The Story of the Stone, fairy tale and realism - Not so wonderful, really, is it?

I left the characters of The Story of the Stone as they were buying drapes and tablecloths for a party.  I will rejoin the party planning momentarily.

The Story of the Stone is a massive domestic novel about an extended family.  The main plot is the teenage love triangle, but that story takes place among an enormous, sometimes baffling number of aunts, cousins, siblings, and servants, just an unbelievable number of servants.  Every teenage aristocrat has a complement of personal servants, many of whom are themselves major characters.

Anyone can become the protagonist for a chapter.  The structure often feels like that of a television drama, where each supporting character gets one feature episode per season.  At least that is how many dramas worked in the old days, the 1990s; how would I know how they work now.

The Story of the Stone is also a Buddhist fairy story.  It is at the same time a radically “realist” novel, innovative for Chinese fiction and nearly a century ahead of European fiction.  Yet it is also about a magical jade stone and the boy who was born with it in his mouth, the kind of Chosen One who is so popular in juvenile fiction today, but chosen for what, exactly?

The tension or mismatch between the stark domestic materialism of the novel and the dream-like fairy tale elements is unlike anything I have ever seen.  In a curious scene, the hero Bao-yu is visiting the family of Aroma, his chamber-wife (his servant and sexual partner – he is, what, 14 here, and she is 15?):

… she reached out and took the Magic Jade from his neck.

“Here’s something that will interest you all,” she said, holding it out to the others.  “You know how often you’ve spoken about that wonderful jade of Master Bao’s and said how much you’d give for a look at it?  Well, here it is!  Now you can look to your heart’s content.  There you are, that’s all it is!  Not so wonderful, really, is it?”

They passed it from hand to hand, and when it had gone full circle and all had examined it, she hung it once more around his neck.  (Ch. 19, 382)

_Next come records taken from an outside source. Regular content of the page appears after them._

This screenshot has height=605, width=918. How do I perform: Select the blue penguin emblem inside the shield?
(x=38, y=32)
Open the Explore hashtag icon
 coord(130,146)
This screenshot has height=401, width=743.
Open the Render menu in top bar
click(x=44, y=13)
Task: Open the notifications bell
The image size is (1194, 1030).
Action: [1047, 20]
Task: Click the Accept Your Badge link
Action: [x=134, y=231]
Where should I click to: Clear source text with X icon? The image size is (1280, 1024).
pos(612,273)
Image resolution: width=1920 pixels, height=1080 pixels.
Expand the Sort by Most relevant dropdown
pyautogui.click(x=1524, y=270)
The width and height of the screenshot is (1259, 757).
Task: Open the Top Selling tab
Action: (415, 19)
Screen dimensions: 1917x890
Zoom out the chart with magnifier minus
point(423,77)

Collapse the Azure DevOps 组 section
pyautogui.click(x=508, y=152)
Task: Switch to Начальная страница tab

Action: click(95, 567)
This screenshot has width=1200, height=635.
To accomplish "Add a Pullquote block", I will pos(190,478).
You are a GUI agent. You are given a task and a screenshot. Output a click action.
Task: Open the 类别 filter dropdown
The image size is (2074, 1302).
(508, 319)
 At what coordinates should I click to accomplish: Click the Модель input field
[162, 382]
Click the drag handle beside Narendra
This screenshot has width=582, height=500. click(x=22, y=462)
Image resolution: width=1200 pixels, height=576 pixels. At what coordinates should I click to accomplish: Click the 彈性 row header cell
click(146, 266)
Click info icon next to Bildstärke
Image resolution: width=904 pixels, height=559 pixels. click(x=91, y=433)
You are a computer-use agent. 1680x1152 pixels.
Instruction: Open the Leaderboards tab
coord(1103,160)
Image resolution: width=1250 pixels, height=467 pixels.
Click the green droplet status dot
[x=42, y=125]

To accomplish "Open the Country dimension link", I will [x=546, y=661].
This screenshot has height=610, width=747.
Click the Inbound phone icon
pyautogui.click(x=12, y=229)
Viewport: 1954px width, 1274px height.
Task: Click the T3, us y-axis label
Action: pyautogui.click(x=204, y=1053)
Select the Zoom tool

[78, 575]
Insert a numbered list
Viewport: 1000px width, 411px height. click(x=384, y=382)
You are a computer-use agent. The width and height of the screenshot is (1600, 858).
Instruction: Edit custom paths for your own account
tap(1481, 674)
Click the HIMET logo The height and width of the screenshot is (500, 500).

Pure anti-climax.  What should be “wonderful” is just another bit of jewelry.  The jade does save Bao-yu’s life at the end of this first volume, when a magical monk last seen several hundred pages earlier uses it to remove a witch’s curse from Bao-yu and his mother.  I take, perhaps wrongly, the fortuitous appearance of the monk as part of the fairy story and the witch’s curse, purchased by an envious, villainous aunt, as part of the domestic realism.

As a sociological novel, a place to go for insight into Chinese culture, I have no doubt that The Story of the Stone deserves the label of “greatest.”  All of the little rituals and interpersonal relations, the hierarchies, the way the domestic world interacts with the outside world, the pettiness, the crass money-grubbing, the astounding clothes and furniture (the food is abundant but sadly not described) – of course all of this is highly interesting.  Is it artistically interesting, though?  One more post, back to the teenagers, back to that garden.


I borrowed another image from Wikipedia, this time one of a large album of scenes from the novel by late 19th century painter Sun Wen, one of those scenes where I wish I knew what they were eating.